Иногда внезапно наступал мир, и длинными весенне-летними светлыми вечерами обе стороны играли в лапту. Зимой возобновлялись сражения в снежки — в них принимали участие и девицы. Нам нравилось нападать именно на них, влеплять им в голубые глаза или в пунцовые губы ком снега или насыпать снега за русые косы, за шею, туда поглубже. После этого перед сном я живо видел перед собою какую-нибудь раскрасневшуюся девочку и повторял неизвестно от кого услышанную фразу: «Так прекрасен женский взгляд».

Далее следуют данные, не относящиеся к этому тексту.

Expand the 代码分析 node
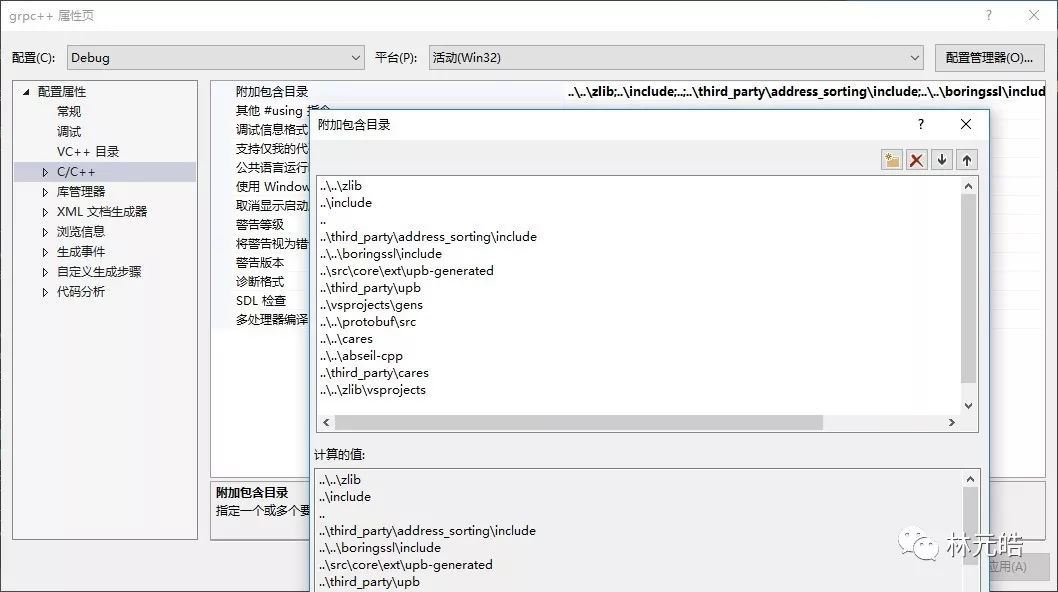pos(43,291)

Красный Холм, городок с 3 тысячами жителей, расположен на широком холму на берегу речки Неледины, впадающей в верстах трех от нас в реку Могочу (приток Мологи, которая, в свою очередь, впадает в Волгу у Рыбинска). У места впадения рек стоит старинный мужской Антониев монастырь.

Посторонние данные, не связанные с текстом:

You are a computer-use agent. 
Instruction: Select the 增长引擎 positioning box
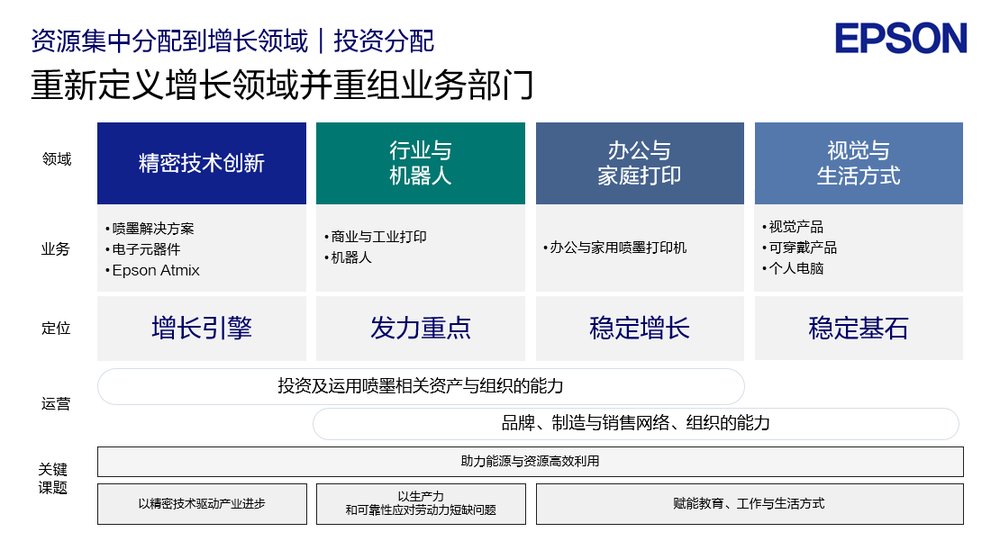click(201, 328)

Судя по случайным находкам (брали песок для строительства моста), холм был обитаем с доисторических времен. Найдены были каменные топоры или молоты, сделанные из доломитовой породы или серого гранита. Очевидно, здесь была стоянка людей каменного века. Можно думать, что в те отдаленнейшие от нас времена люди, поселившиеся на холме при речке Неледине, могли хорошо промышлять зверя в окружавших этот холм лесах и речным путем выбираться на широкую водную дорогу — Волгу. В то же время их стоянка была в укромном месте, вдали от больших дорог, на которых обычно было небезопасно. В более позднее время местность довольно густо заселялась, и к концу XV века, когда был основан Краснохолмский Антониев монастырь, она была уже покрыта селами и деревнями, часть которых вошла в состав монастырских вотчин. Эта местность причислялась к Бежецкой пятине Новгородской области. Позже, в княжение Василия Темного, сюда прибыл поступивший на службу к московскому царю знатный литовский вельможа Станислав Мелецкий; он принял православие. К внуку этого боярина Афанасию Нелединскому-Мелецкому пришел из белозерских монастырей старец, преподобный Антоний, и в 1461 году был заложен монастырь, который быстро стал обогащаться вкладами и землями. Около 1500 года сын великого князя Ивана, Симеон, пожаловал монастырю находящееся рядом село Преображения Спасова да Животворные Троицы на холму с 29 деревнями. Это было первое упоминание, занесенное в историю, о селе Спасе на Холму, ныне Красный Холм. В конце XVIII века от Новгородской губернии отделились Тверское наместничество (позже губерния), и Красный Холм был переименован из села в уездный город (год 1776-й, января 16-го — именной указ, данный Сенату). К Краснохолмскому уезду отошла почти половина жителей Бежецкого уезда (25 тысяч душ); город получил свой герб: на верхней половине щита по красному полю изображен стол с лежащей на нем короной, на нижней по голубому полю изображен холм. Как уездный город Красный Холм числился лишь двадцать лет. В 1797 году он стал заштатным. Едва ли, впрочем, это существенно отразилось на развитии города, так как он стоял до последнего времени впереди захолустного «уезда» Весьегонска (как по торговле, так и по числу жителей и культурным условиям).